(Collection entries)
※
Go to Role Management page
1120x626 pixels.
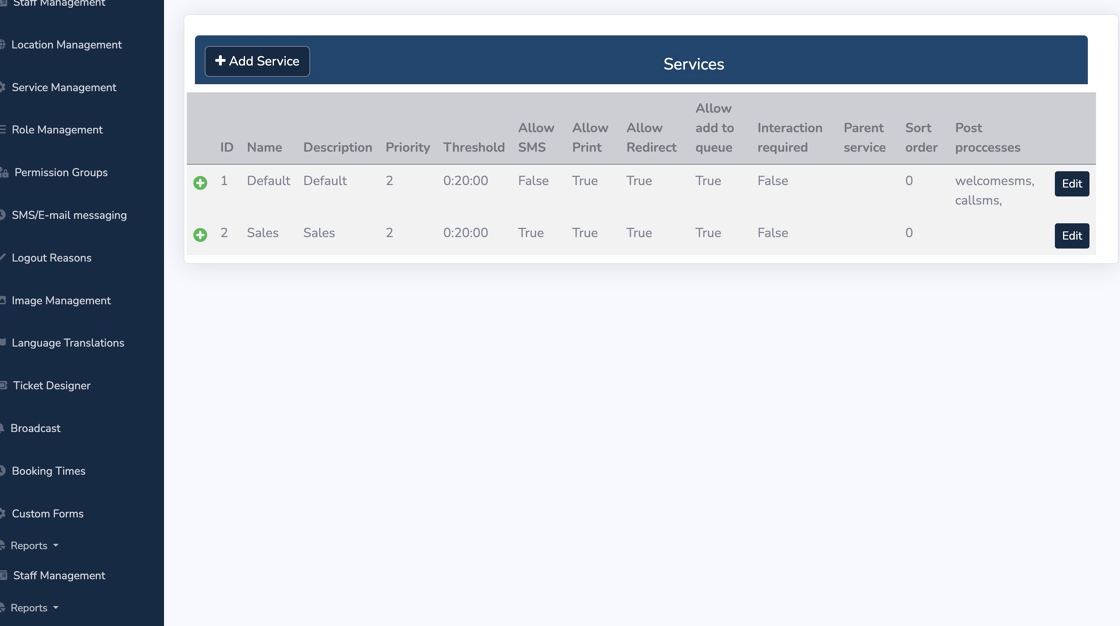pyautogui.click(x=57, y=130)
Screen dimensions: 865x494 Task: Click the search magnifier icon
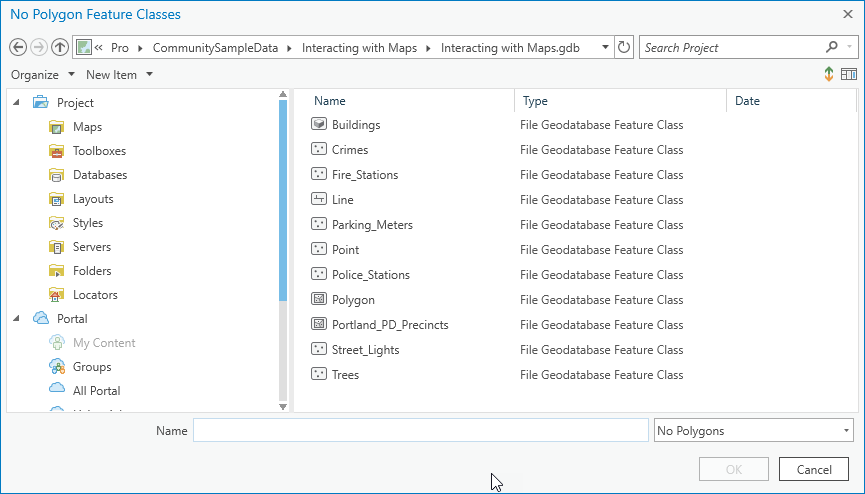coord(832,47)
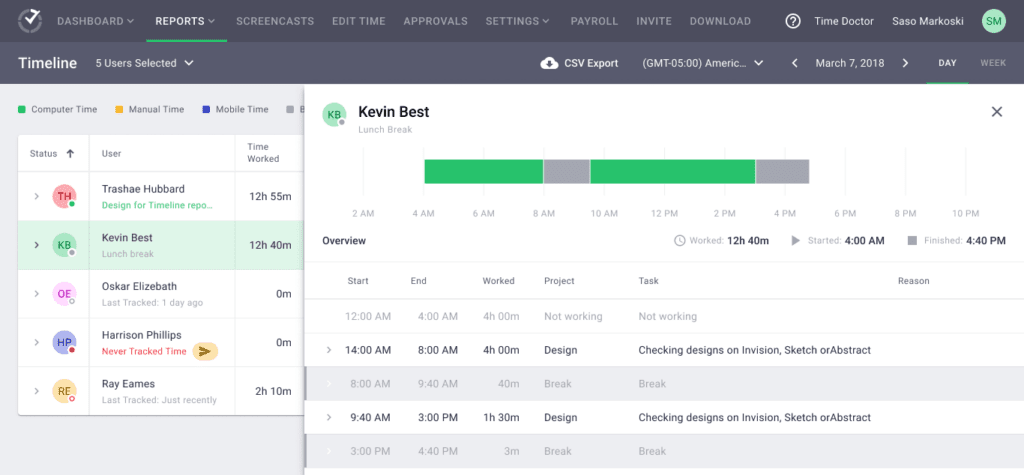This screenshot has height=475, width=1024.
Task: Expand the 9:40 AM Design entry
Action: click(328, 417)
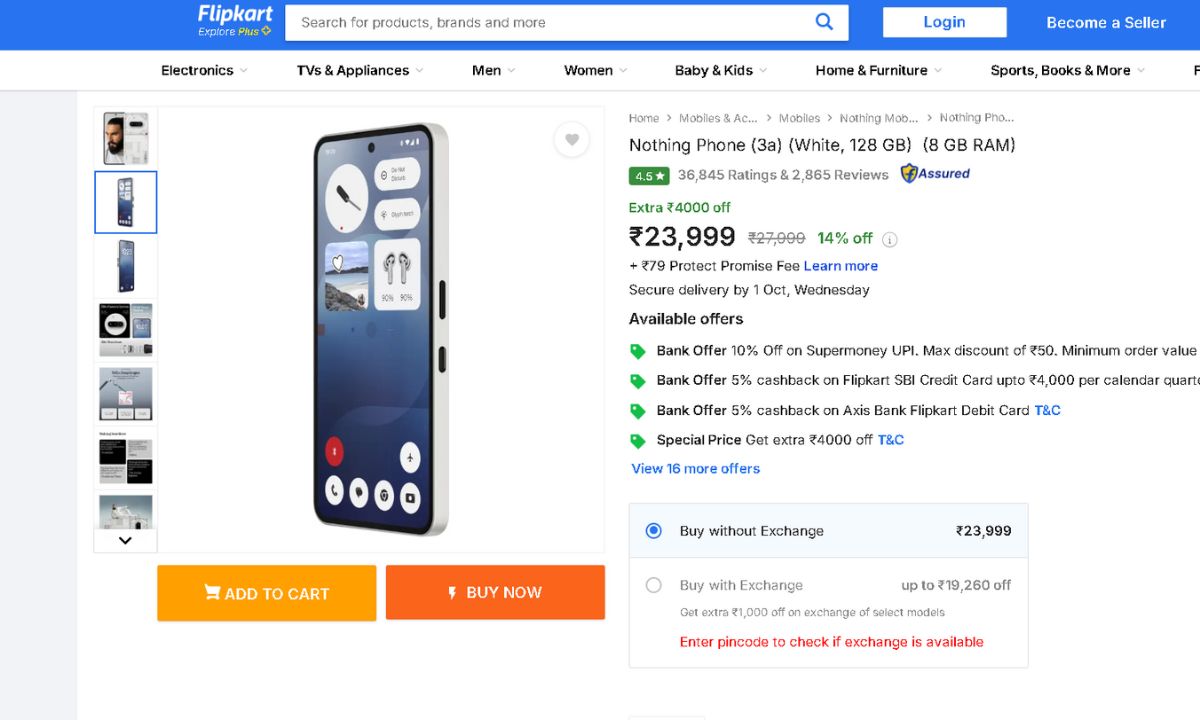Click the discount info icon beside 14% off
1200x720 pixels.
[890, 239]
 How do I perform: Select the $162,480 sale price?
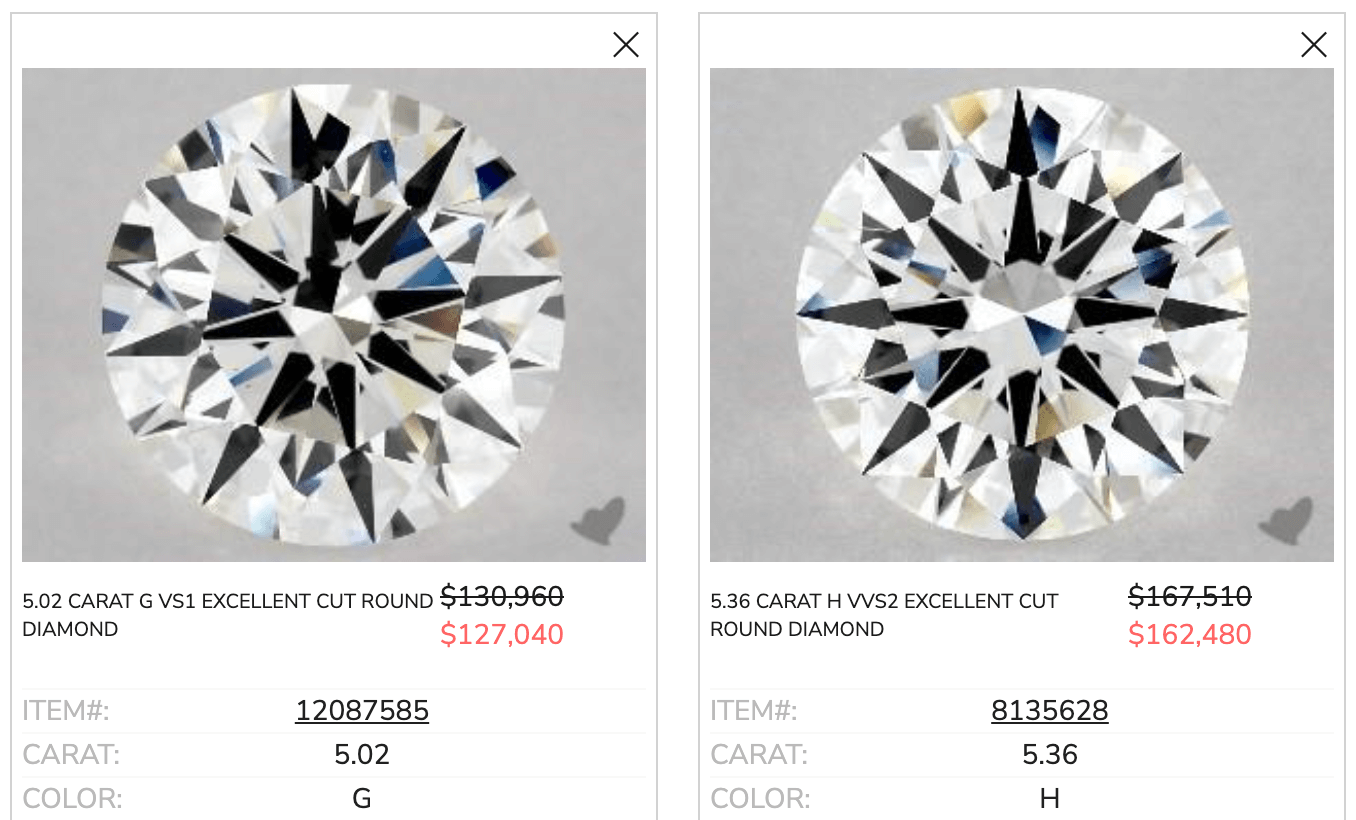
※
== Task to carry out ==
Set down all of the entries exactly. Leave the pictures out.

== Task response ==
Go to Role Management page
1120x626 pixels.
pyautogui.click(x=57, y=130)
Screen dimensions: 865x494 Task: Click the search magnifier icon
coord(832,47)
This screenshot has height=475, width=1024.
Task: Expand the 9:40 AM Design entry
Action: click(328, 417)
Click the discount info icon beside 14% off
1200x720 pixels.
[890, 239]
 How do I perform: Select the $162,480 sale price?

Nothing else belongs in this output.